The Haunted Commode, created by Julian Harries and Pat Whymark, Eastern Angles, Sir John Mills Theatre, Ipswich until January 11 and Seckford Theatre, Woodbridge January 13-24

Lynne Mortimer

The Haunted Commode, created by Julian Harries and Pat Whymark, Eastern Angles, Sir John Mills Theatre, Ipswich until January 11 and Seckford Theatre, Woodbridge January 13-24

IT'S Christmas.

The moment you see Julian Harries fling on his piano accordion you can't help feeling festive.

Yes, it's the Eastern Angles Christmas show, combining a fabulous cast of five with wit, energy, almost imperceptibly quick costume changes, puppets, musical fun and a magnificent dollop of comedy anarchy.

There are a feast of delicious references to enjoy in this crazy and inventive show that evokes an earlier era of eerie films and classic horrors.

The Haunted Commode - such an evocative title and with so many comic possibilities, all of them thoroughly explored - is the first of four spookily hilarious stories.

Three rail passengers find themselves stranded at Hadesworth station with a local taxi driver and a benign station master. To pass the time, four of them relate their strange tales of love and fortunes won and lost, interwoven with sorcery, ancient mysticism and ghastly practices.

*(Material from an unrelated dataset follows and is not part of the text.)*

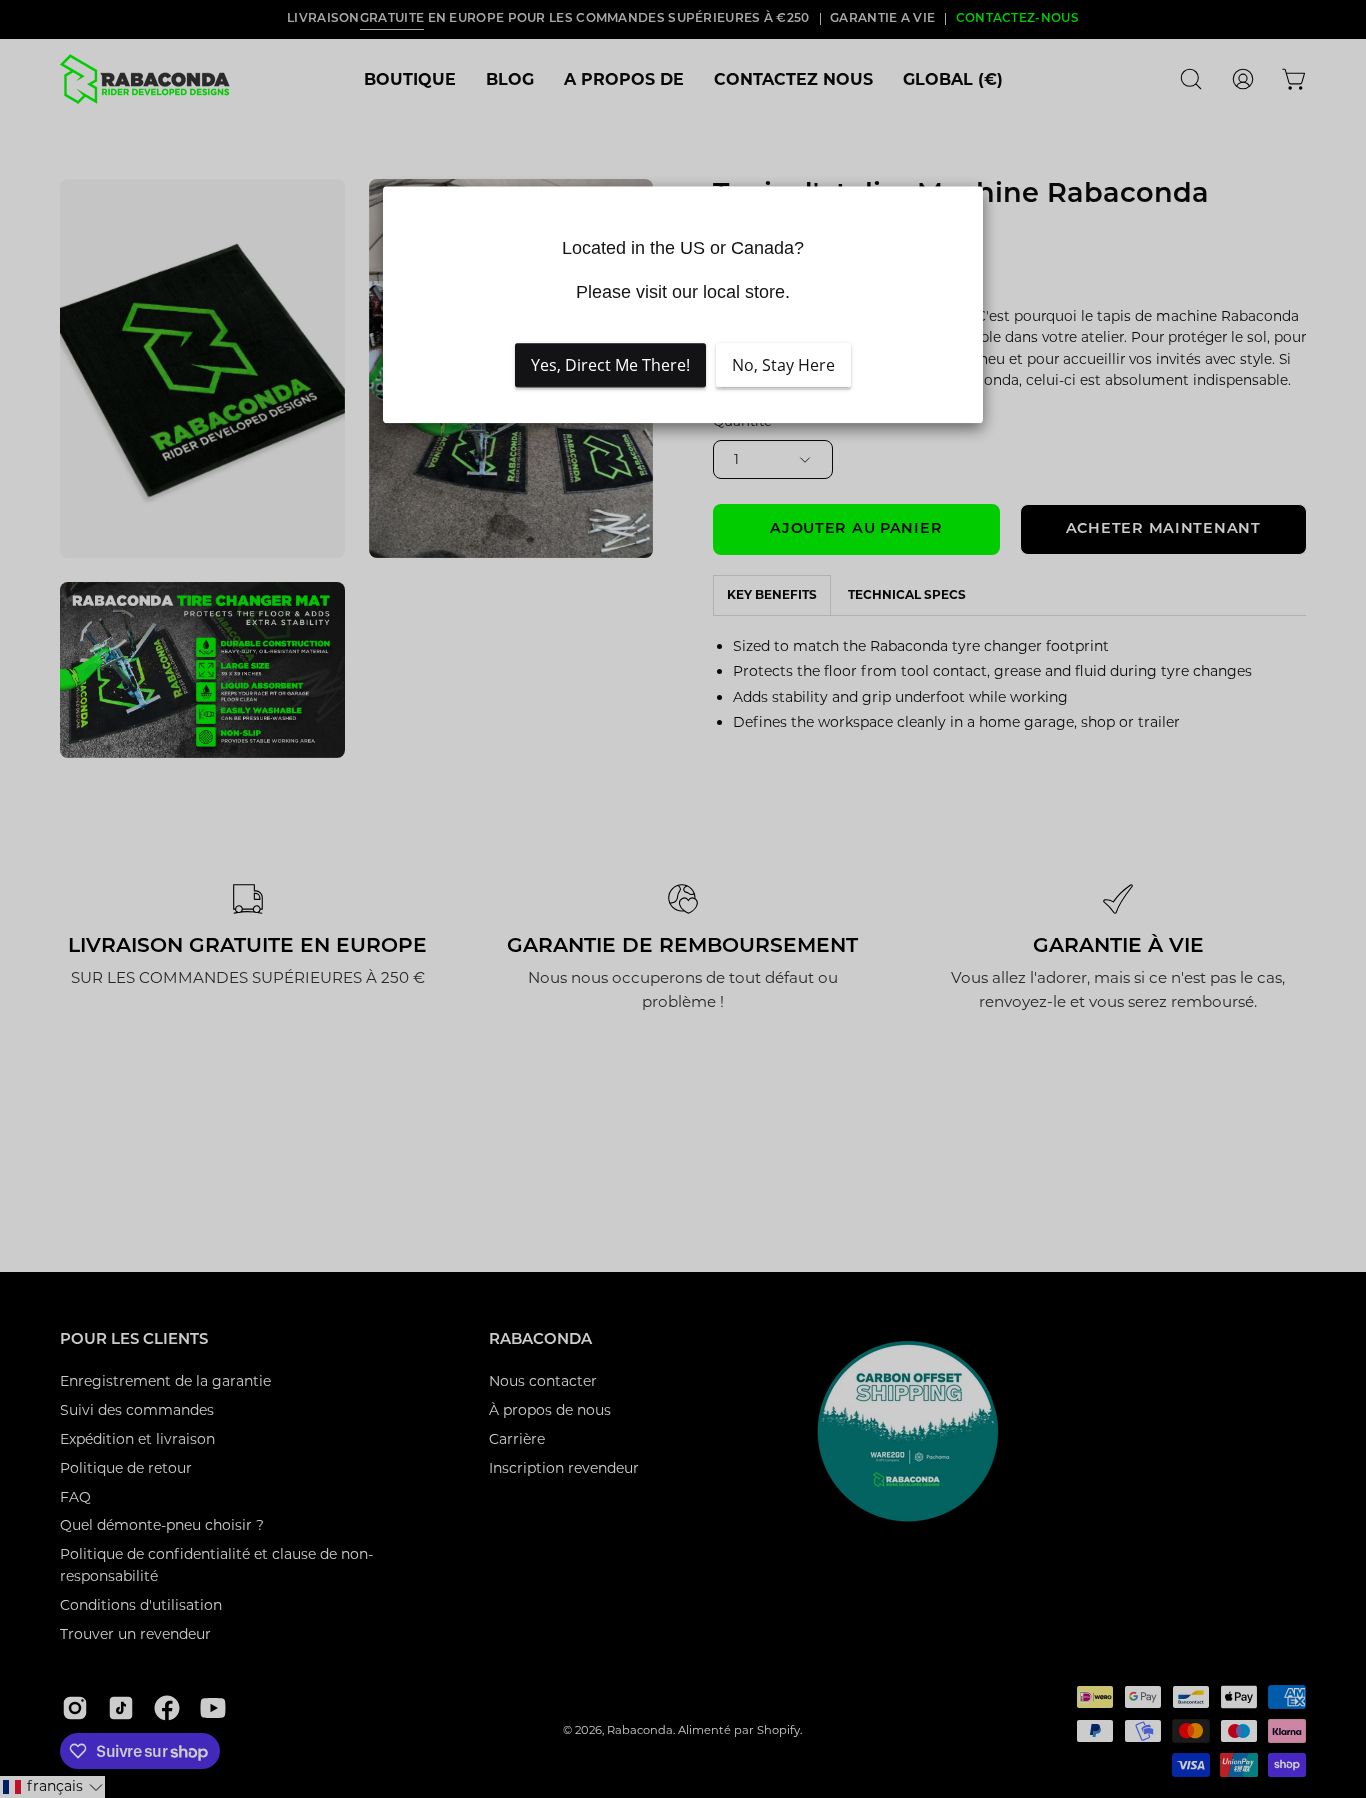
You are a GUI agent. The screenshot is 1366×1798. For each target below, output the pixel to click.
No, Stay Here (783, 365)
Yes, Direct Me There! (610, 365)
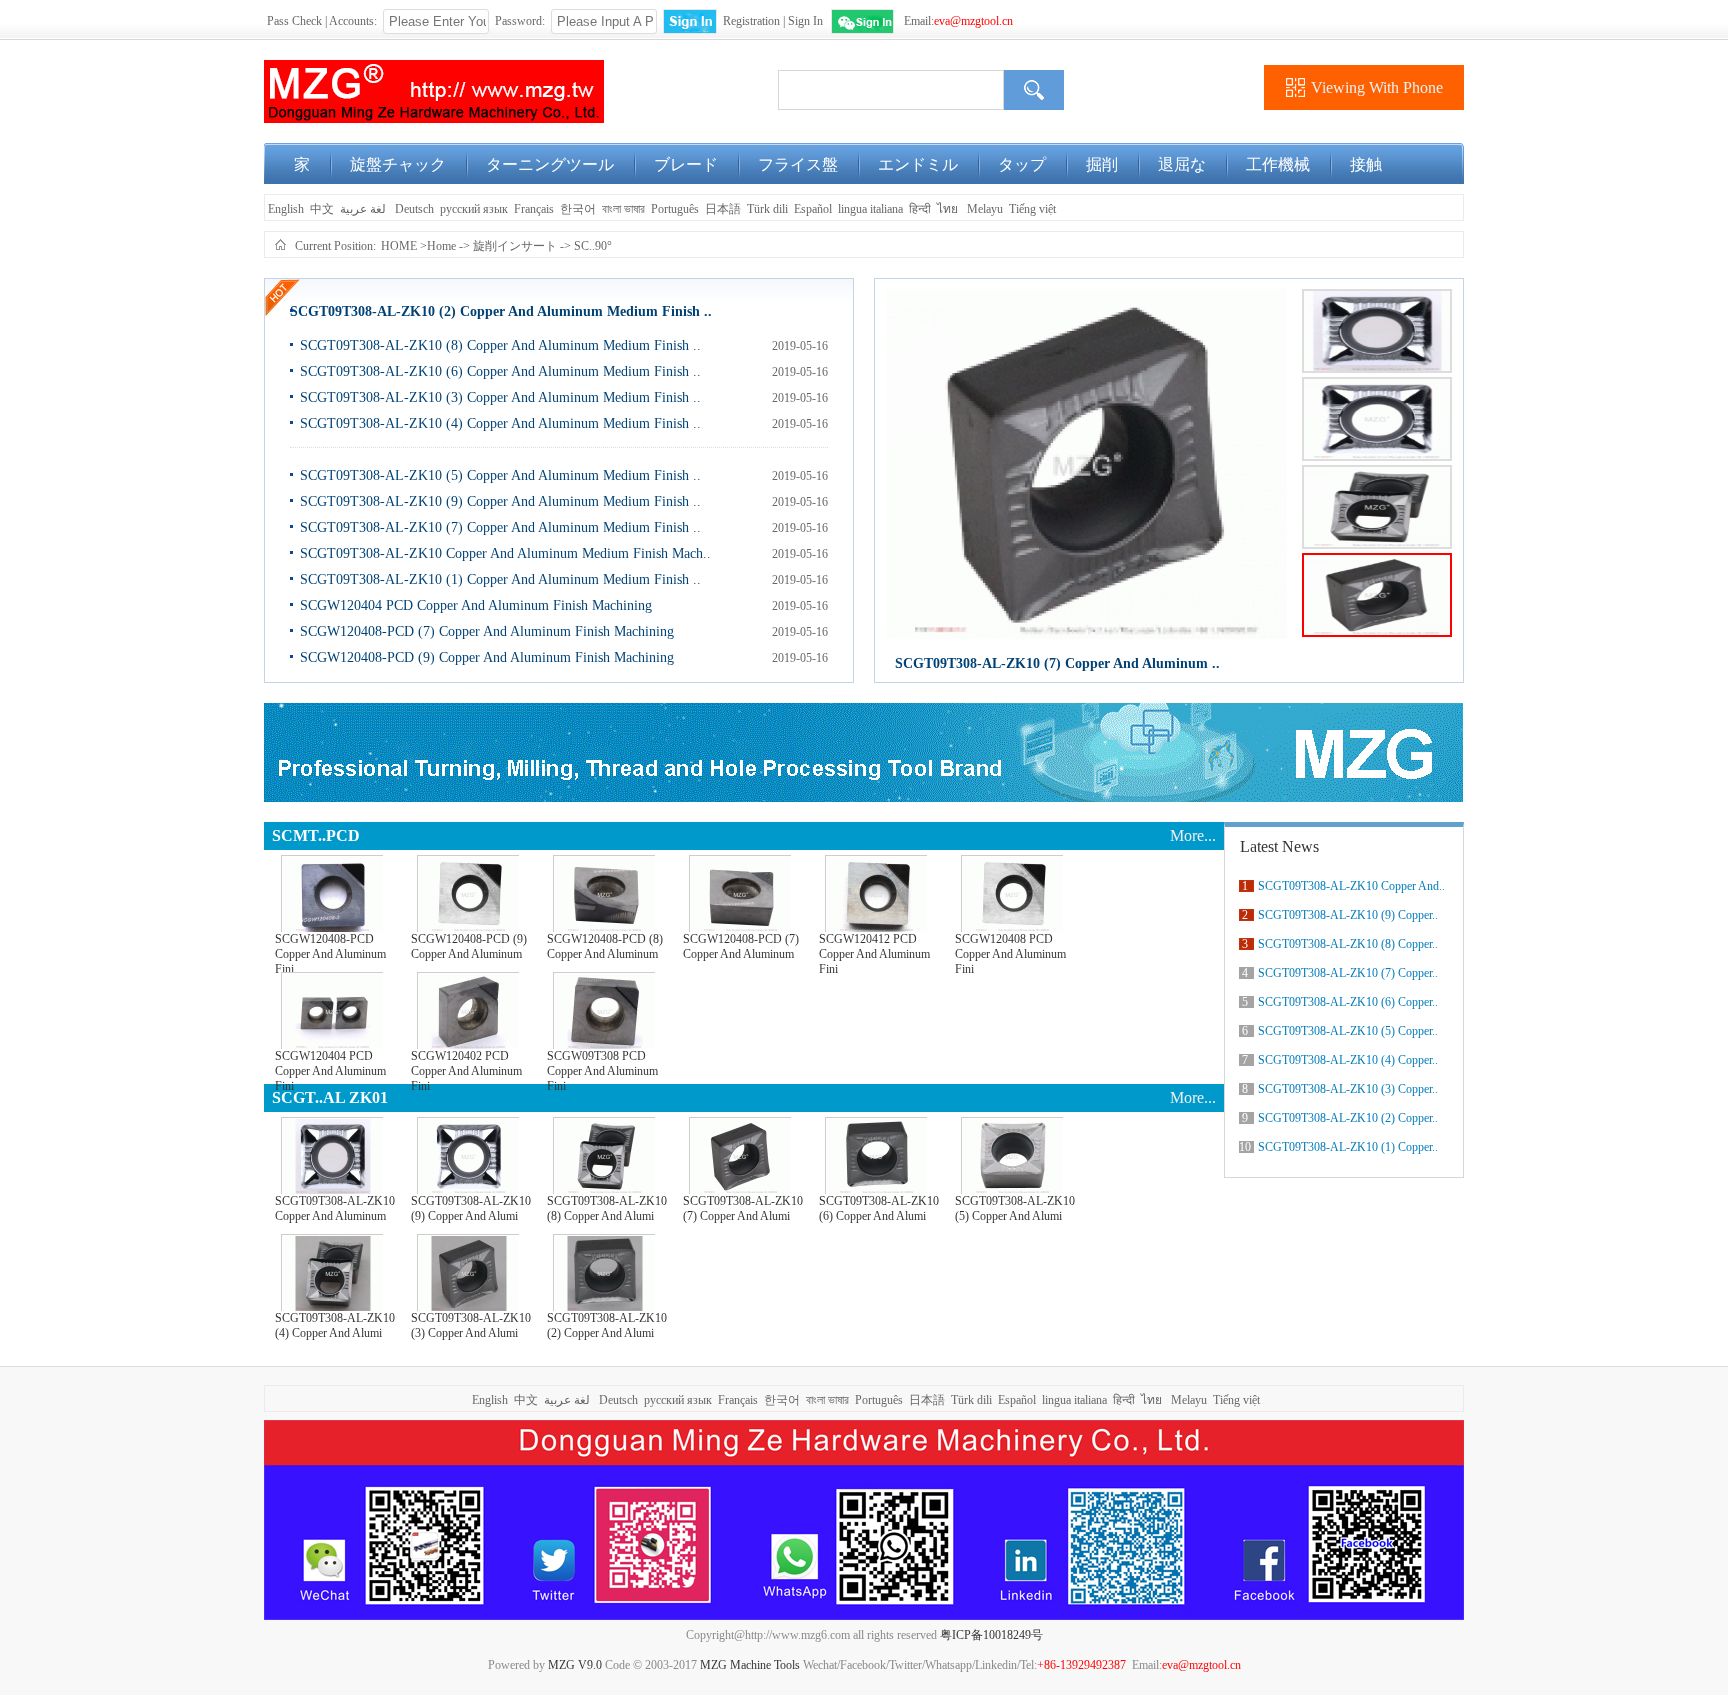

Julian Harries is in roguish top form as, among others, a foppish aristocrat with an unfortunate speech affectation and a German archaeologist.

Between them, Tracy Elster and Louise Shuttleworth take on a range of independently-minded women with enormous gusto; Simon Nock is an amazing Brummie avenging imp and Nicholas Agnew's Professor Trimble is endearingly innocent but, as the sinister twins Marmaduke and Hazlitt, Nock and Agnew are truly unforgettable.

In the telling of these yarns, no pun is left unturned, no double entendre discarded and the audience is led willingly to the laughter. The sparkling script is delivered at a cracking pace by the five perpetrators of mirth who are aided and abetted by the props - particular honours go to the carousel horses and palm trees.

With cunningly devised plot twists and surprises, The Haunted Commode is riotously entertaining - you'd be potty to miss it.